Sexually Transmitted Diseases:
Letters to the Editor: Author's Response
*Infectious Disease Epidemiology Unit, Department of Infectious and Tropical Diseases, London School of Hygiene and Tropical Medicine London WC1E 7HT, United Kingdom; and †Infectious Disease Epidemiology Unit Department of Epidemiology and Public Health, London School of Hygiene and Tropical Medicine, London WC1E 7HT United Kingdom
To the Editor:
Gray et al question our simulation estimates of the proportions of new HIV infections in the Mwanza and Rakai trial populations attributable to chancroid.
One of our main findings was that the simulated PAF for chancroid in Mwanza was much higher than in Rakai, and we attributed this to higher-risk sexual behavior in Mwanza,1 resulting in a higher prevalence of chancroid,2 as well as a more mature HIV epidemic in Rakai, where a large proportion of HIV transmission occurred within stable partnerships with a low prevalence of curable STDs.3 Gray et al claim the model “seriously exaggerates” the role of chancroid due to unsupported assumptions about the prevalence of chancroid in Mwanza and the high cofactor effect assumed for chancroid.
Our simulated PAF for the effect of chancroid on HIV acquisition in Rakai was 2.3%, which is low and only slightly higher than the empirical estimate of <1%.4 The simulated prevalence of chancroid in Mwanza was 1%. We acknowledge in our paper that empirical data on chancroid prevalence in the general population were not available. However, the reported incidence of genital ulcer disease (GUD) in the Mwanza trial population was high, and data from STD patients in Mwanza town showed that chancroid was an important cause of GUD. In a consecutive series of 200 patients with GUD, chancroid was suspected in 20 to 55% and confirmed by culture in 20 to 25% (H. Grosskurth, personal communication), in sharp contrast with the 2.5% of GUD cases that were PCR-positive for chancroid in Rakai. To assume zero prevalence for chancroid in Mwanza in these circumstances would seem to us a much less defensible assumption.

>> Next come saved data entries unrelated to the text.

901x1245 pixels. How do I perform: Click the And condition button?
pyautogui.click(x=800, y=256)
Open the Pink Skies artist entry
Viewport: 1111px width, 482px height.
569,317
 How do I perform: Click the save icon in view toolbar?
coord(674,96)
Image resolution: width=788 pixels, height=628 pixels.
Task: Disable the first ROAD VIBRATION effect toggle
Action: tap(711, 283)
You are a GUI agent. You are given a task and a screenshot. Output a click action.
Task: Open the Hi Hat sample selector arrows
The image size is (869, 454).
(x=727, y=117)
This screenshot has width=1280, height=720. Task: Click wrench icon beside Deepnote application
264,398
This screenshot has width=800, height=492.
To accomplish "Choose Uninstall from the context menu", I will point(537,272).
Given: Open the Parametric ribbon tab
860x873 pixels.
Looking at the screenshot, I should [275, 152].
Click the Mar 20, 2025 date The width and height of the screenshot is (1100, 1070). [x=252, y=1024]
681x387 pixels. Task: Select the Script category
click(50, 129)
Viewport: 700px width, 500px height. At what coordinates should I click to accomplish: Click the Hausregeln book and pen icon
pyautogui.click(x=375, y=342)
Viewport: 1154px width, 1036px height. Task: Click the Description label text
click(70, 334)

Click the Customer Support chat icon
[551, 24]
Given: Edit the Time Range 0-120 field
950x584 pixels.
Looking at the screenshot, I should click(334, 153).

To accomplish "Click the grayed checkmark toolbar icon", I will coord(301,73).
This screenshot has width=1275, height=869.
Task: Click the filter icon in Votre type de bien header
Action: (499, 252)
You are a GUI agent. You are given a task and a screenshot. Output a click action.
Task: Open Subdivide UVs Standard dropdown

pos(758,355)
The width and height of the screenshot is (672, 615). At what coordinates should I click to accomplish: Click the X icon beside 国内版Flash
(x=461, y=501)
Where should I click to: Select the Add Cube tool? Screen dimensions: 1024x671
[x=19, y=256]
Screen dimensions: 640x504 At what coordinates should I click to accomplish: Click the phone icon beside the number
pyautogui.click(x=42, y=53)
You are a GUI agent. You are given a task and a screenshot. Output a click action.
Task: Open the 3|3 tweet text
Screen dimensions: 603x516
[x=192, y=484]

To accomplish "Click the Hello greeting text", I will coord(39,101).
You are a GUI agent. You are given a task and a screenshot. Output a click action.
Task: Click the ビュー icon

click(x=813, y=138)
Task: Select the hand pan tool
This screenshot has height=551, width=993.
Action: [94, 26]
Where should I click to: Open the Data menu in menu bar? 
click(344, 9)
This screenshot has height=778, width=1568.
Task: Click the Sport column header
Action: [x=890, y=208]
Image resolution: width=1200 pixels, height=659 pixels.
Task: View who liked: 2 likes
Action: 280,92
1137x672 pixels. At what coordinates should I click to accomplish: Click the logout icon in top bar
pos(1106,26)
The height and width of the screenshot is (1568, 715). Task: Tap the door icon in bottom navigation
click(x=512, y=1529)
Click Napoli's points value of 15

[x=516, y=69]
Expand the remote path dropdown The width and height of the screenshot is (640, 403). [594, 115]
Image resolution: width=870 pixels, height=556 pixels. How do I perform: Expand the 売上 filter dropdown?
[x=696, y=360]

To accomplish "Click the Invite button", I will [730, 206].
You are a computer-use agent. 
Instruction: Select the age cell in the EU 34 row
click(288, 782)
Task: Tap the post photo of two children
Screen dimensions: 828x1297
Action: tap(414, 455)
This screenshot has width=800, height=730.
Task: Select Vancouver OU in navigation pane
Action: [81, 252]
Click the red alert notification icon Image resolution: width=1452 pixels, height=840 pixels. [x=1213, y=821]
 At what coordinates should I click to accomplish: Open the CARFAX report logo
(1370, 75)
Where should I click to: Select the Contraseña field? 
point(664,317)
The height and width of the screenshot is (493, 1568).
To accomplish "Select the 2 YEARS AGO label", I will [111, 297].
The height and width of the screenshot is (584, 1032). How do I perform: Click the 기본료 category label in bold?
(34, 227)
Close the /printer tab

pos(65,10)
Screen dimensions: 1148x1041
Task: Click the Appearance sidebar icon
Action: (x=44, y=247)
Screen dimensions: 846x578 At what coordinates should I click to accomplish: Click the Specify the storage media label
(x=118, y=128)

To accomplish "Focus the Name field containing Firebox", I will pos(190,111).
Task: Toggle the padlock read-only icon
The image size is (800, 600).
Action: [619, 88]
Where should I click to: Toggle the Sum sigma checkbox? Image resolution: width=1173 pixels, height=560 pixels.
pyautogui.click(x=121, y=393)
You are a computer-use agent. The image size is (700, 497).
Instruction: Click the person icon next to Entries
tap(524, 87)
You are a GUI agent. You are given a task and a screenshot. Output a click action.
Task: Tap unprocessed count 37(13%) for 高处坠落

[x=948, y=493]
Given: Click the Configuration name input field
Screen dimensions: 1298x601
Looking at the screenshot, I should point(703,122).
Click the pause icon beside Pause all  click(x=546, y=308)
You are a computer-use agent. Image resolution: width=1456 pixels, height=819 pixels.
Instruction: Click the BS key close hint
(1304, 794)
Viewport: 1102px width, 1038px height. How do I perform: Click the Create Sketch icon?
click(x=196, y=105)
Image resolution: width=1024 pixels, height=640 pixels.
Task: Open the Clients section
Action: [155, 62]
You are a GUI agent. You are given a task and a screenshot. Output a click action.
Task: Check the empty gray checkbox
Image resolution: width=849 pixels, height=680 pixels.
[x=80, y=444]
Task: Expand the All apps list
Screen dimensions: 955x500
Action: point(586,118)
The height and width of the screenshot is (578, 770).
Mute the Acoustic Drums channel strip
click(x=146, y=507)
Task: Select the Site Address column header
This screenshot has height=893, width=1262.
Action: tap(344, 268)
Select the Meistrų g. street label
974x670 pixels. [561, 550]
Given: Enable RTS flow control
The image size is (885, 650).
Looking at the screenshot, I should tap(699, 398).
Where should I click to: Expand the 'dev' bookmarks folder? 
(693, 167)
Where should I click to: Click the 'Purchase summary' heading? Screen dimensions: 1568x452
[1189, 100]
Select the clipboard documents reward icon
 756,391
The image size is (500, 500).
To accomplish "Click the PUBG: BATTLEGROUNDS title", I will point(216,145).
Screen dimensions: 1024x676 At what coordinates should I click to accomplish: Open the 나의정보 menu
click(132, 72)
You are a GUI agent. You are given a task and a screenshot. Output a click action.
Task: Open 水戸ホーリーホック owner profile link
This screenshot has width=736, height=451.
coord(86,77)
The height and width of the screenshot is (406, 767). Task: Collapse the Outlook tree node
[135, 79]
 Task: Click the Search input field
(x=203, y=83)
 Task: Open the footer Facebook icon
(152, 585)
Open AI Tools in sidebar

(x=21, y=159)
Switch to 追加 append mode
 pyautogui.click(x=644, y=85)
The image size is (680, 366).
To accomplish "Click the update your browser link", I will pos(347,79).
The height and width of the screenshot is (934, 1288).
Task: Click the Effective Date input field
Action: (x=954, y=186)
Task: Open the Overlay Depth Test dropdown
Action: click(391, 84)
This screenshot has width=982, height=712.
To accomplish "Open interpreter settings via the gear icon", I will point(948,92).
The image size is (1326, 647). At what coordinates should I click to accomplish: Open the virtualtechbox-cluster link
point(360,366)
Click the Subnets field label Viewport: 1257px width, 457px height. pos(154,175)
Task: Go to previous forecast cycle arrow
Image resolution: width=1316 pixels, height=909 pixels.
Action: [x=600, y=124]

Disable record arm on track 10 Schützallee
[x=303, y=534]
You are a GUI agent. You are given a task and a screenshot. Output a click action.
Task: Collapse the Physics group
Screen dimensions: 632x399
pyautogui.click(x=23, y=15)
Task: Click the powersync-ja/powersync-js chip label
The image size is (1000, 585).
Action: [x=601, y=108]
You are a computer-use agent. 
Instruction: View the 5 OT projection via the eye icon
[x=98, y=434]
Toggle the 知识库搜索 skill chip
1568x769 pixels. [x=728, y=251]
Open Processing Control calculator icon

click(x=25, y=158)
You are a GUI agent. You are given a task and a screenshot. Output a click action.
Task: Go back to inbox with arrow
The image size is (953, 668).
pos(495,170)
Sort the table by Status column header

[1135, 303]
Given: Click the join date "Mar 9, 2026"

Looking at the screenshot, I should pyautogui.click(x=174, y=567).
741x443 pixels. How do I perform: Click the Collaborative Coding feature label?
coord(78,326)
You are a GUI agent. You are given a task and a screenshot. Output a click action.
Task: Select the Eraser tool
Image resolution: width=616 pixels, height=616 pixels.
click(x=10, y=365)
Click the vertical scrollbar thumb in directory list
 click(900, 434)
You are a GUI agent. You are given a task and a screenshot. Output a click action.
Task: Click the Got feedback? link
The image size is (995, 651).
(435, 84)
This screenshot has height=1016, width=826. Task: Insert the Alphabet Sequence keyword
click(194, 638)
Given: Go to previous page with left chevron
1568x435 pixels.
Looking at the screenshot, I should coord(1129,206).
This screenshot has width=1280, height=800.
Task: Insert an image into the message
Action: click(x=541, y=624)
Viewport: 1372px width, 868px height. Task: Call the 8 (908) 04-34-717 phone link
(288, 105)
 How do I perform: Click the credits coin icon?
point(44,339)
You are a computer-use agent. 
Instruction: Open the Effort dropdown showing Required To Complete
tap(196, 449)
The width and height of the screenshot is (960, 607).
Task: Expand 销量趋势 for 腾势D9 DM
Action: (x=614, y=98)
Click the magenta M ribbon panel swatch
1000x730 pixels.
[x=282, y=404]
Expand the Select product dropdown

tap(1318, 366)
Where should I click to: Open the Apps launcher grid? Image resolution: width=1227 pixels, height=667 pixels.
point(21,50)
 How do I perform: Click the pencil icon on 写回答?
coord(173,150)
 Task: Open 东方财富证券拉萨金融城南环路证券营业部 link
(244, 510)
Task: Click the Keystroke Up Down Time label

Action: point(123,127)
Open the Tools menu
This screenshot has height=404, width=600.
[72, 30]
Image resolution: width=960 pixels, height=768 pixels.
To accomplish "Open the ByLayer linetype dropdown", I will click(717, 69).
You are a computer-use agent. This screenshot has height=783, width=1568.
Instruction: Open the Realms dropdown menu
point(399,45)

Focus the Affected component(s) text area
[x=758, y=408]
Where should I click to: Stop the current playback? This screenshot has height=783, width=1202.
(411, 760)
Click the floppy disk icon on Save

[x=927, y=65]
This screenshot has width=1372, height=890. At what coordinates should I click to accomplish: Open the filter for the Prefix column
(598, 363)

Gray et al also criticize the “extremely high cofactor effect (a relative risk of 25)” assumed by the model. However, this is not a “relative risk” in the traditional epidemiologic sense as it refers to the cofactor effect during a single sexual contact between HIV-infected and HIV-uninfected partners. Relative risks measured during an extended follow-up period are lower than the per-contact cofactor effect because the STD will not be present throughout the follow-up period.5 In Rakai, for example, Gray et al report an adjusted relative risk for HIV acquisition in subjects reporting GUD during the 10-month period between survey rounds of 3.14. The mean reported duration of GUD was 1.2 months.4 Using these data, the per-contact cofactor effect for GUD can be estimated as about 20.
In our sensitivity analysis, we examined the effect of reducing the cofactor effect for chancroid from 25 to 12.5, and the simulated PAF for chancroid only decreased from 39% to 30%. Thus, although there is considerable uncertainty about the exact size of cofactor effects, our qualitative conclusions remain unchanged.
Our study does not “distort strategies for future STD control efforts.” On the contrary, it demonstrates how the effects of STDs on HIV transmission vary between populations, depending on underlying STD prevalences and HIV epidemic stage. There is now clearer understanding of the need to tailor HIV intervention strategies to the local epidemiologic context.
1. Orroth KK, Korenromp EL, White RG, et al. Higher risk behaviour and STD rates in Mwanza compared to Rakai and Masaka: A possible explanation for outcomes of HIV prevention trials? AIDS 2003; 17:2653–2660.
2. White RG, Orroth KK, Korenromp EL, et al. Can population differences explain the contrasting results of the Mwanza, Rakai and Masaka HIV/STD intervention trials? A modelling study. J Acquir Immune Defic Syndr 2004; 37:1500–1513.
3. Orroth KK, White RG, Korenromp EL, et al. Empirical observations underestimate the proportion of HIV infections attributable to sexually transmitted diseases in the Mwanza and Rakai STD treatment trials: Simulation results. Sex Transm Dis 2006; 33:536–544.
4. Gray RH, Wawer MJ, Sewankambo NK, et al. Relative risks and population attributable fraction of incident HIV associated with STD symptoms and treatable STDs in Rakai District, Uganda. AIDS 1999; 13:2113–2123.
5. Hayes RJ, Plummer FA. The cofactor effect of genital ulcers on the per-exposure risk of HIV transmission in sub-Saharan Africa. J Trop Med Hyg 1995; 98:1–8.